“Te orientan con una multa: así arranca la tercera fase de ‘RD se Mueve.”
SANTO DOMINGO. RD – Lo que debía ser un domingo de orientación vial terminó en caos, sanciones y frustración para conductores del Distrito Nacional. La tercera fase del plan “RD se Mueve”, que prohíbe giros a la izquierda en varias intersecciones clave, arrancó con normalidad en algunas avenidas, pero generó tensión y confusión en otras, especialmente en la Máximo Gómez con Pedro Livio Cedeño. Allí, a diferencia de otros puntos, los agentes de la Digesett no estaban visibles para guiar, sino para multar, provocando un desconcierto innecesario en lo que debía ser una fase educativa.
Mientras en avenidas como la Abraham Lincoln, Winston Churchill o la Víctor Garrido Puello los agentes orientaban a los conductores y explicaban la medida sin sanciones inmediatas, en la Gómez con Pedro Livio la historia fue distinta: se colocaron multas a quienes giraban a la izquierda, alegando desconocimiento de la nueva disposición. Todo esto pese a que oficialmente esta etapa está destinada a informar y no a penalizar. La diferencia de criterios entre puntos del mismo plan expuso fallas graves en la coordinación institucional.

Un teniente de civil, que se identificó como parte del equipo de inteligencia de la Digesett, intentaba resolver el caos generado por sus propios compañeros. La falta de uniformidad en la aplicación del plan hizo que esa intersección se volviera un embudo de confusión: conductores giraban confiados, sin señales humanas claras, solo para ser interceptados por oficiales apostados fuera del ángulo de visión directa. La escena se tornó tensa cuando varios ciudadanos protestaron por las multas impuestas en lo que debió ser solo una jornada de orientación.

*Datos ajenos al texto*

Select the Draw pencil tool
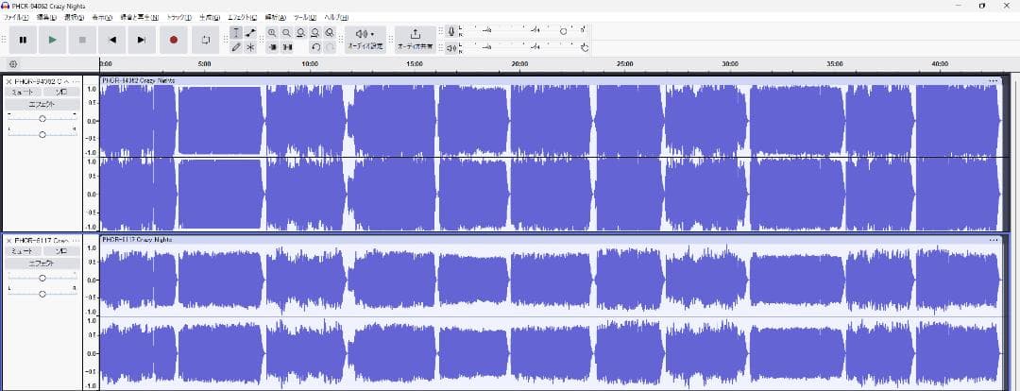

Algunos denunciaron que la Digesett actuó con premeditación: permitían que los conductores giraran, sin advertencia directa, y luego los sorprendían con sanciones. A pesar de que hay señales que indican la prohibición del giro, no todos las notan si no están acompañadas por la presencia activa de agentes, como sí ocurrió en las otras intersecciones. La incoherencia institucional empañó el objetivo del plan, que busca reorganizar el tránsito del Gran Santo Domingo eliminando los conflictivos giros a la izquierda.
Este tipo de medidas necesita coherencia y empatía en su aplicación. Si en unas avenidas se orienta, en otras no se puede castigar sin previo aviso. La implementación desigual de “RD se Mueve” puede erosionar la credibilidad del programa y aumentar la resistencia ciudadana. Mejorar el tránsito es urgente, pero no puede hacerse a costa de la confianza ni del sentido común.